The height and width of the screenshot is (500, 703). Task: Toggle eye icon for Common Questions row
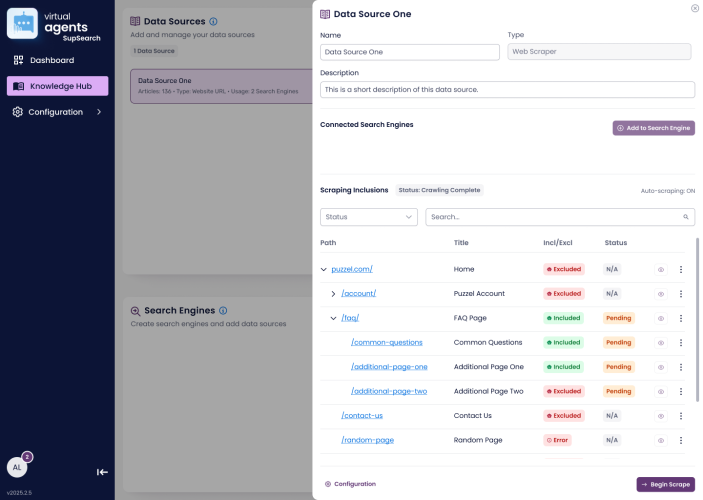660,342
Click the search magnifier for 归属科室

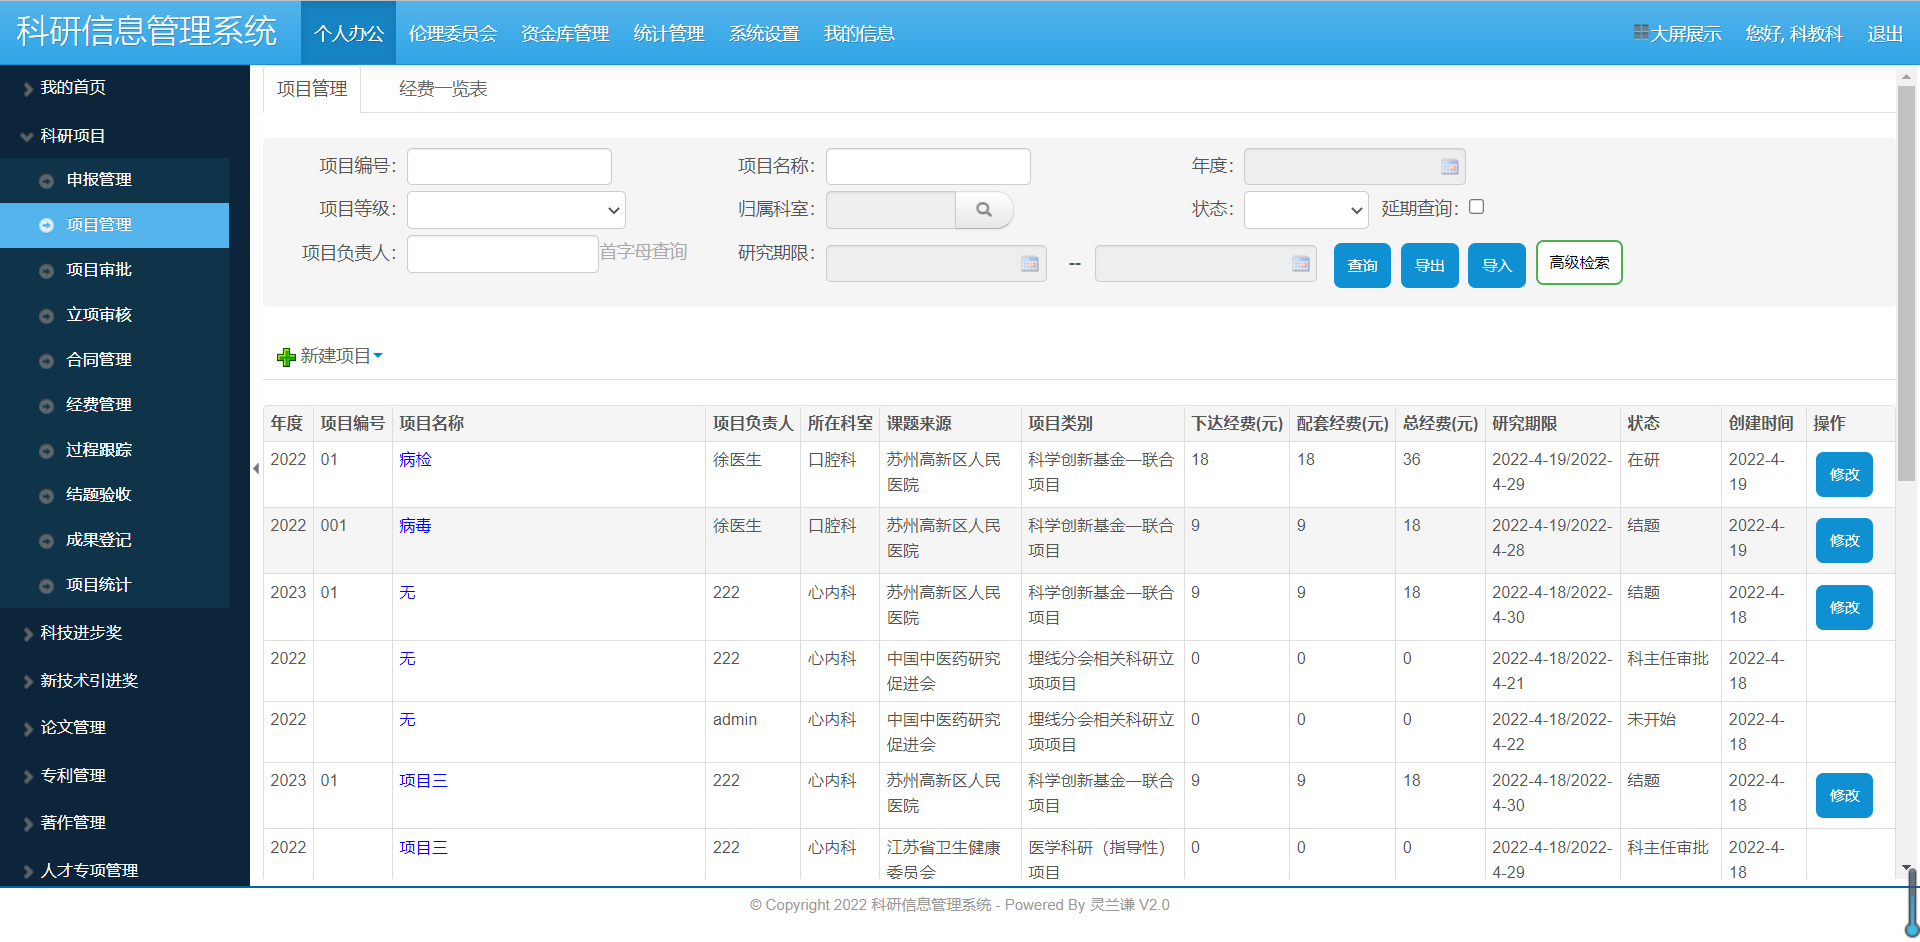pos(984,210)
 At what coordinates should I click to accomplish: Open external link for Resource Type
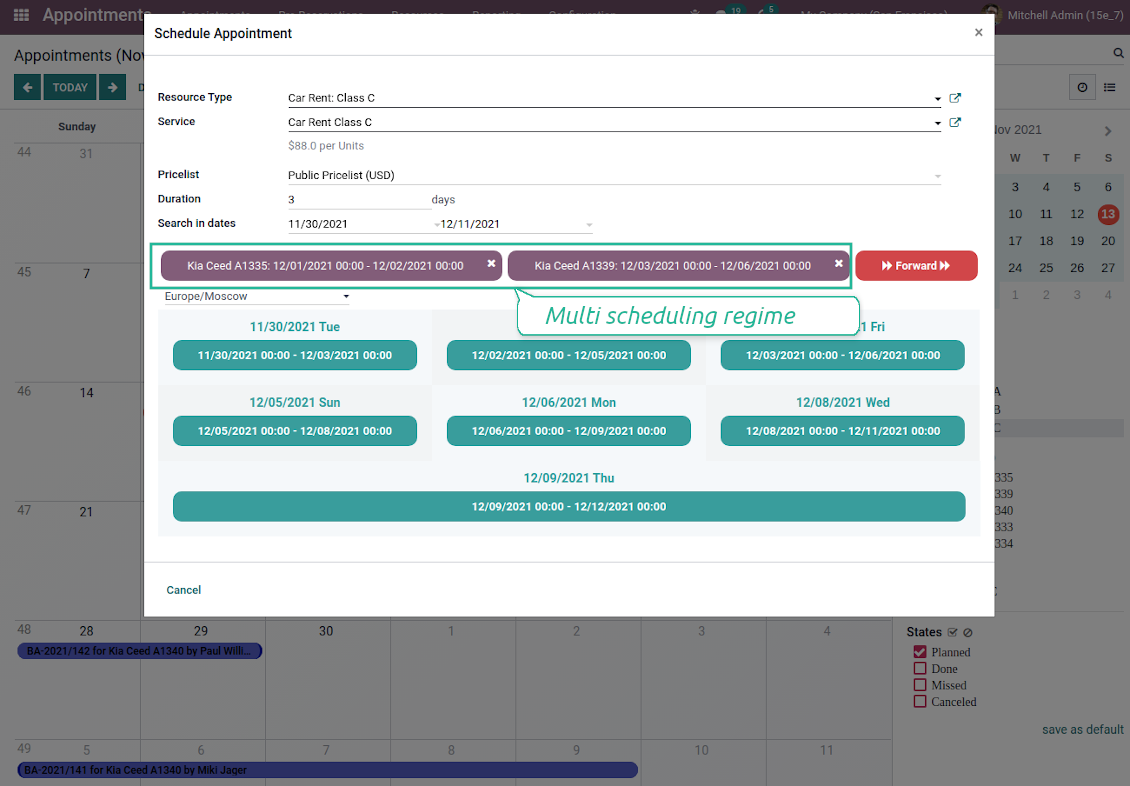[955, 98]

□ □ □ □ □

# EXERCISE REQUIREMENTS
The answer is the records above, repeated exactly, with no picture in it.

# ANSWER TO THIS TASK
The height and width of the screenshot is (500, 703). Task: Toggle eye icon for Common Questions row
660,342
Click the search magnifier for 归属科室

pos(984,210)
 At what coordinates should I click to accomplish: Open external link for Resource Type
[955, 98]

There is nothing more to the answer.